## Objective
Quote the material below word for word, from the line containing "Task: Uncheck the NAB078_1 order checkbox" through the end of the material, both ends included, and leave the pictures out.

## Available data
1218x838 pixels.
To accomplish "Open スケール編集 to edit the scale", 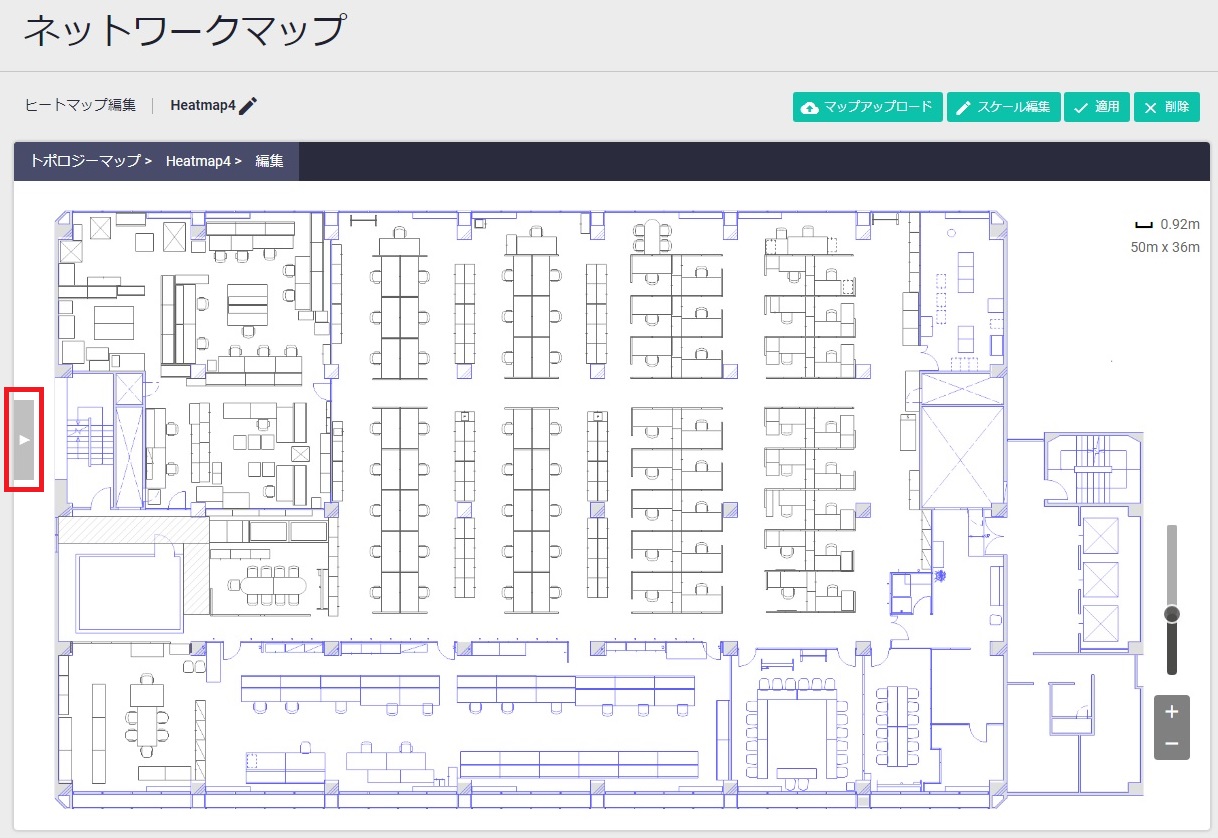I will (1003, 107).
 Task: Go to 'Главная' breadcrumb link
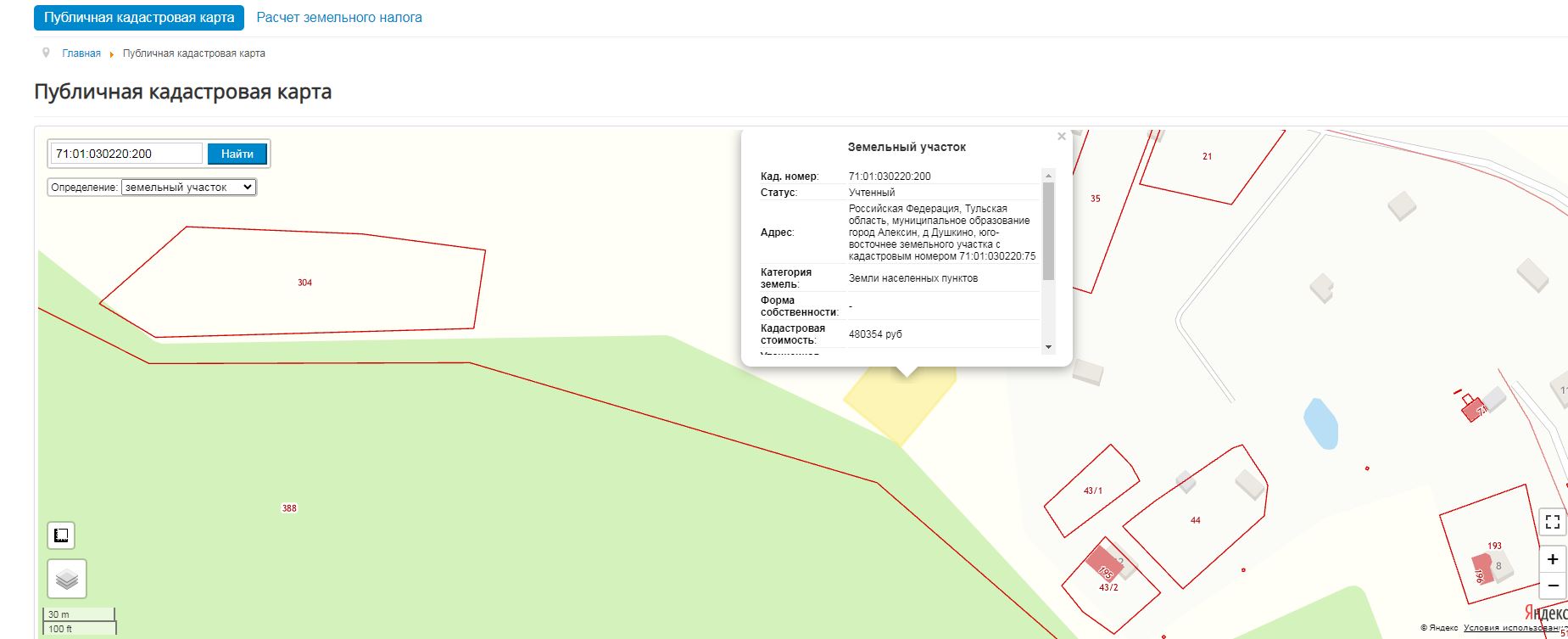pyautogui.click(x=81, y=53)
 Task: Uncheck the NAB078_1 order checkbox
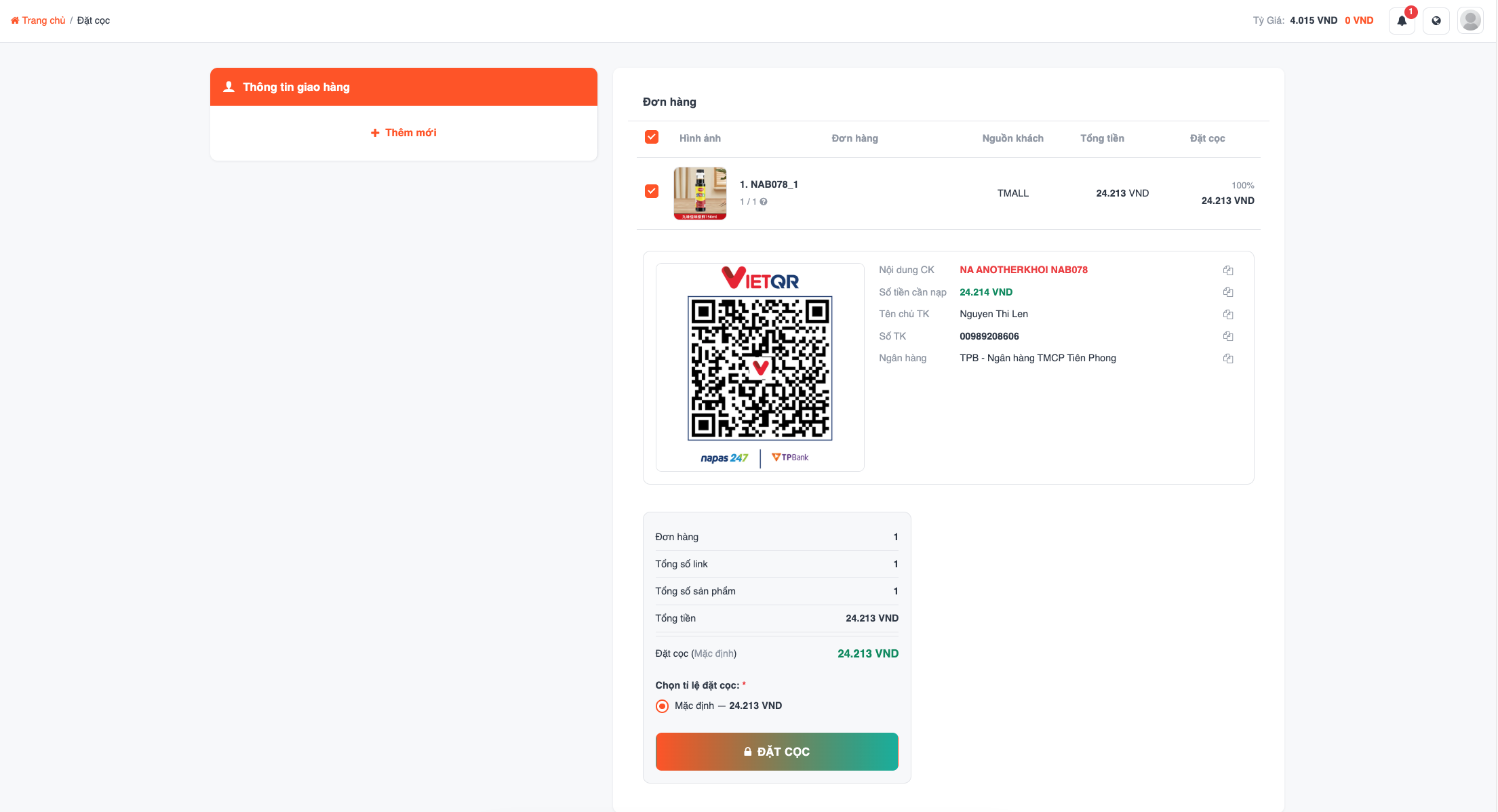(652, 191)
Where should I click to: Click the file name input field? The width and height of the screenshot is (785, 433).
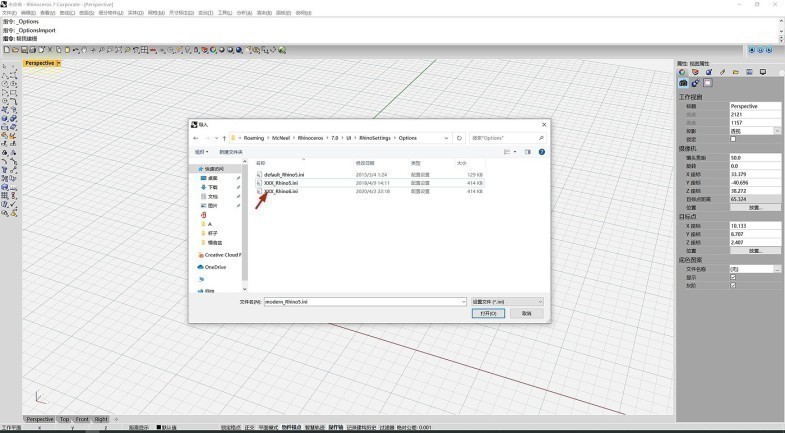coord(362,301)
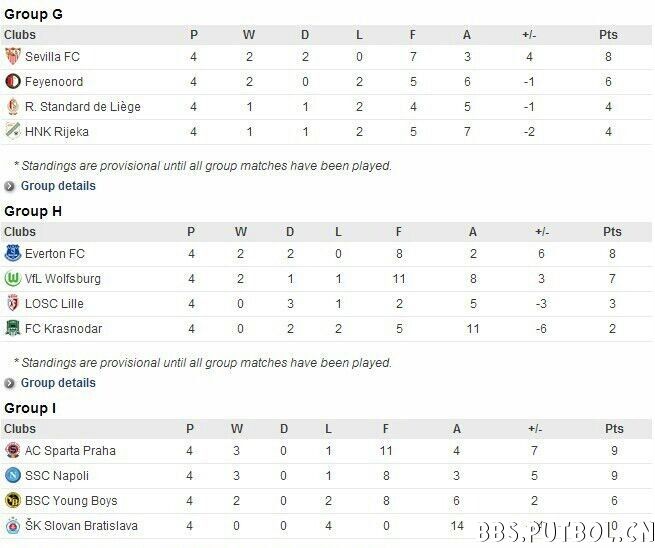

## Expected output
 Task: Uncheck the NAB078_1 order checkbox
(652, 191)
Where should I click to: Click the file name input field? The width and height of the screenshot is (785, 433).
coord(362,301)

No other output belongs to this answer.